Lawmakers who accompanied Glickman on Monday addressed those concerns.

U.S. Sen. Paul S. Sarbanes, D-Md., said the drought is only part of the problem.

"The farmers face a double crisis," he said. "(Emergency aid) doesn't solve the crisis."

U.S. Rep Roscoe G. Bartlett, R-Md., concurred. "That's not going to do it," he said.

Bartlett said the average American spends about 10 percent of his income on food.

"When I was a boy, that was 25 percent," he said.

Farmers and politicians have agreed that the low-interest loans available to drought-stricken farmers are inadequate.

"How many years can guys continue to borrow?

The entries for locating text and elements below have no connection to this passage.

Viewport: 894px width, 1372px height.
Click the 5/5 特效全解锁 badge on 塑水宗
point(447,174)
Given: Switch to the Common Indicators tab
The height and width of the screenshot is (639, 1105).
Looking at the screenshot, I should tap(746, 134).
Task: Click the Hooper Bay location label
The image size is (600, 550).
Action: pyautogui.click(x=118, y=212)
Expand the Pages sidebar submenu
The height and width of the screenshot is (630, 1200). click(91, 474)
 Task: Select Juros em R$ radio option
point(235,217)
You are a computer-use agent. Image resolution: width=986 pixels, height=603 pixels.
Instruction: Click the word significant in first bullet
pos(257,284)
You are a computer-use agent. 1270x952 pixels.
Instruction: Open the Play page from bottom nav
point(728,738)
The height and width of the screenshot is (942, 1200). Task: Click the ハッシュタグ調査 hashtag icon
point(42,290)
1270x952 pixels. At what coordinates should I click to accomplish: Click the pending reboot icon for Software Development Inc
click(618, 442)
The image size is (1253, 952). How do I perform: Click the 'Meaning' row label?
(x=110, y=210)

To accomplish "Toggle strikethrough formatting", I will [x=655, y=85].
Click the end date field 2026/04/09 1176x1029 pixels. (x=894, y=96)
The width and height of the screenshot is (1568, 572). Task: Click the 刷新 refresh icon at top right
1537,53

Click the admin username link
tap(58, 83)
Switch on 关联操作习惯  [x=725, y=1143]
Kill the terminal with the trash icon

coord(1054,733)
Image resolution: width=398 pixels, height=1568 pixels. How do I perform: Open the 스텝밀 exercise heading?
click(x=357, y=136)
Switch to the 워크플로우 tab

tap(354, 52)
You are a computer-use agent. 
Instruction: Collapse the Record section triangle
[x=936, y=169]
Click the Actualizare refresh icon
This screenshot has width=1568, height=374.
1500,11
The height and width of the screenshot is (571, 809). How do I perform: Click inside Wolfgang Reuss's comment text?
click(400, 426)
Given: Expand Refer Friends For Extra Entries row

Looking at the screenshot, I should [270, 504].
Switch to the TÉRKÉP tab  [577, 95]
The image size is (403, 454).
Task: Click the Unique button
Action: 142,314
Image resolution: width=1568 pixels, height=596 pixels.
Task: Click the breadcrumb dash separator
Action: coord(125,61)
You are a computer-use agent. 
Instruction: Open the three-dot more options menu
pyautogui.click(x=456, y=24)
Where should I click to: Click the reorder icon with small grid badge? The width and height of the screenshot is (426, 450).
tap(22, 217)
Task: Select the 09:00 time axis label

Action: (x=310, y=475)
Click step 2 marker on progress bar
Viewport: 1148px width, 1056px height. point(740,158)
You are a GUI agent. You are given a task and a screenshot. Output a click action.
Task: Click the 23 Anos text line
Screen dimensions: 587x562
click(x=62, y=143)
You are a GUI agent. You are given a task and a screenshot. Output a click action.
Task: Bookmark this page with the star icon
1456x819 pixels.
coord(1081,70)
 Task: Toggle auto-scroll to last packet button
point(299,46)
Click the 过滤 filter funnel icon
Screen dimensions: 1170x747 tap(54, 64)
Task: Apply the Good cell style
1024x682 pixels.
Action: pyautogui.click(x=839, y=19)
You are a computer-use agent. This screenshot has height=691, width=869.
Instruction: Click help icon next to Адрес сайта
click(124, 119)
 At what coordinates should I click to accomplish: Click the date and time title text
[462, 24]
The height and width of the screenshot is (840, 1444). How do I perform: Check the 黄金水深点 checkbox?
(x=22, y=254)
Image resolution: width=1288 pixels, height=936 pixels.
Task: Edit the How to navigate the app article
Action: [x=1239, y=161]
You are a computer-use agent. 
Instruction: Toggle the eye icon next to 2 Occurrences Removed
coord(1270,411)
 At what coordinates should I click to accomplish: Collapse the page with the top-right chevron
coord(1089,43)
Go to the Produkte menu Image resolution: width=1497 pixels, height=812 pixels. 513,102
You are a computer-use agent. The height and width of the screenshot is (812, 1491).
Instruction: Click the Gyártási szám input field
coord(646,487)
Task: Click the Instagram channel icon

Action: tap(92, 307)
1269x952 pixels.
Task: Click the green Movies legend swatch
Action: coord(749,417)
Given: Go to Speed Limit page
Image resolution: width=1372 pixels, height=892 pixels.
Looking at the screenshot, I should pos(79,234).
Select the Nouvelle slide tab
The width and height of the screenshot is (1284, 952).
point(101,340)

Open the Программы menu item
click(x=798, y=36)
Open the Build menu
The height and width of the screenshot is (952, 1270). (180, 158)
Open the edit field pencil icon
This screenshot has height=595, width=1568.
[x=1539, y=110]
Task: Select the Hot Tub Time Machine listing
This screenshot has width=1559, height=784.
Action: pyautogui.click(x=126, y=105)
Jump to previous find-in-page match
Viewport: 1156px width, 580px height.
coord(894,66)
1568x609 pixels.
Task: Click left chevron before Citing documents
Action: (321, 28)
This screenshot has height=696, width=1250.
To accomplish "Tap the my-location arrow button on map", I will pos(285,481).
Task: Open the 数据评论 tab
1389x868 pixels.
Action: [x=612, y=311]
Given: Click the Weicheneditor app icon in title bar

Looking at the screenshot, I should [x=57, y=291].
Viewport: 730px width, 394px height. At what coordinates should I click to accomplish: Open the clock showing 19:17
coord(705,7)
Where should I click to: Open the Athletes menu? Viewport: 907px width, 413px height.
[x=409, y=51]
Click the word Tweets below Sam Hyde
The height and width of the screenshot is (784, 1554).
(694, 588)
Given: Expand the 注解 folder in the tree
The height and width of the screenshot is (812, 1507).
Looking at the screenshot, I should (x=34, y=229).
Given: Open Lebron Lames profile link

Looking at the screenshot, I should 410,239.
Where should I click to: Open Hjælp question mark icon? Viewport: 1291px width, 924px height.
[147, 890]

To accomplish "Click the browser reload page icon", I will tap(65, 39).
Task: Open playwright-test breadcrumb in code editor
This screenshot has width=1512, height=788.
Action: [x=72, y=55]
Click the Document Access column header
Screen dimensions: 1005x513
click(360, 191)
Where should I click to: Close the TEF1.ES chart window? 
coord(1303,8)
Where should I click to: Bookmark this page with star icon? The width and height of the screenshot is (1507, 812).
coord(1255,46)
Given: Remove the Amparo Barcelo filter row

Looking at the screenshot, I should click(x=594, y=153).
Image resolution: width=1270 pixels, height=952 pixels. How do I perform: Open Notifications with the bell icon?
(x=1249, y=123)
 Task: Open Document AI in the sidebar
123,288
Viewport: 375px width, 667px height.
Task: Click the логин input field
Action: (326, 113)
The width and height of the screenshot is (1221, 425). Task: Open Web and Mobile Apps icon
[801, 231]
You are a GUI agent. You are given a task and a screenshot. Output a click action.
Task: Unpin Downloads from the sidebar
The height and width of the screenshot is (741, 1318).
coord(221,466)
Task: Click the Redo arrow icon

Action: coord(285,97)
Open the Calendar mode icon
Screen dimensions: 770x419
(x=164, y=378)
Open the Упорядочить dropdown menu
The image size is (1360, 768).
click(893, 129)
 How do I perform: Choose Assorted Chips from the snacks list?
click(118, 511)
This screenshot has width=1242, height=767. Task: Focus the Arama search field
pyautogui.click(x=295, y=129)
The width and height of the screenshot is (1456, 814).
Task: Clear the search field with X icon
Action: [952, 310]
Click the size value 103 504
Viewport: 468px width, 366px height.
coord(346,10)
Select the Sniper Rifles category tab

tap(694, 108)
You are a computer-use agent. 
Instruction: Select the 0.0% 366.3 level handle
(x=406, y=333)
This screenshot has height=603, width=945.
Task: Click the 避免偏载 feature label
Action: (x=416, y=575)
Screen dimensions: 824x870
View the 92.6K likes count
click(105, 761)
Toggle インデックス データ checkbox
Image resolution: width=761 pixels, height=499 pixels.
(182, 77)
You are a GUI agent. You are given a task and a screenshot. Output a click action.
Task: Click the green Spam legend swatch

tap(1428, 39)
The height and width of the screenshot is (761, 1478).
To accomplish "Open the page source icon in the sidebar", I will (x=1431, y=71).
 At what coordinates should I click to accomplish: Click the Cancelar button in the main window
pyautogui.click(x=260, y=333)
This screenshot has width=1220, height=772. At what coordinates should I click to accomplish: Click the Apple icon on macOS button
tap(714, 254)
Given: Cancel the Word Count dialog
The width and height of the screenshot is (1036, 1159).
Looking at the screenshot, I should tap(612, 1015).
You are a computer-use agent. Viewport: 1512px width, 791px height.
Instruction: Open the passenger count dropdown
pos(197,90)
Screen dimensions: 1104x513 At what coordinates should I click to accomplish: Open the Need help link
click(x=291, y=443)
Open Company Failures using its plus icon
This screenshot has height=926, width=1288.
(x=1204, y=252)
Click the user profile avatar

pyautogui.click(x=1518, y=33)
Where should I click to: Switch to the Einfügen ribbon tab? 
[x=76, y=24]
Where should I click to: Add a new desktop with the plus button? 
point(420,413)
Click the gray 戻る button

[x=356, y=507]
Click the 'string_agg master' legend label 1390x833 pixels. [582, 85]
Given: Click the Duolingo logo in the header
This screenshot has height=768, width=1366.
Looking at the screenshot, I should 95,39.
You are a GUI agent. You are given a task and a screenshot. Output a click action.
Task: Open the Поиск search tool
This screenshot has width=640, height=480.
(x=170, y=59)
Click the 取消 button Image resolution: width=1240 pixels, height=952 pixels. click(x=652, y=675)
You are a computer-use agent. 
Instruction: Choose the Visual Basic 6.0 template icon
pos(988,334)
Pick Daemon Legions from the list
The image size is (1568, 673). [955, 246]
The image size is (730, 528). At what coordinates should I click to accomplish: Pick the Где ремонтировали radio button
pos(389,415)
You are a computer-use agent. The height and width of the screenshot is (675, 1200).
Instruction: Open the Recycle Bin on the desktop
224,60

They've borrowed money on top of money on top of money," Schwartz said.

What to do about the low prices has garnered far less consensus.

Glickman placed the blame on the 1996 Freedom to Farm Act, which dismantled many of the subsidies and price controls that had been put in place over the last five decades.

Schwartz said the legislation was written during a time when farmers commanded high prices for their products.

"Everything was looking great. Nobody has that proverbial crystal ball," he said.

Schwartz said Congress should consider restoring some of the safety net. He criticized crop insurance, for instance.

Farmers can only insure crops based on the average level of production over the last three years. But three consecutive drought years have made those levels absurdly low, he said.

"Is it even worth paying the money to have the doggone insurance?" he said.

Fixing the problem is tricky. Livestock farmers, for instance, benefit from low grain prices because their feed costs are reduced.

A solution that increases grain prices might help some farmers while hurting others, Schwartz said.

He said he tells farmers to be as efficient as possible and plan ahead in order to ride periods of low prices.

"Make all of the little things that go into running a business work," he said.

Schwartz predicted the grain prices will not be low forever.

"This, too, will turn, but it's going to be bumpy along the way," he said. "It's going to take a while for that curve to smooth out."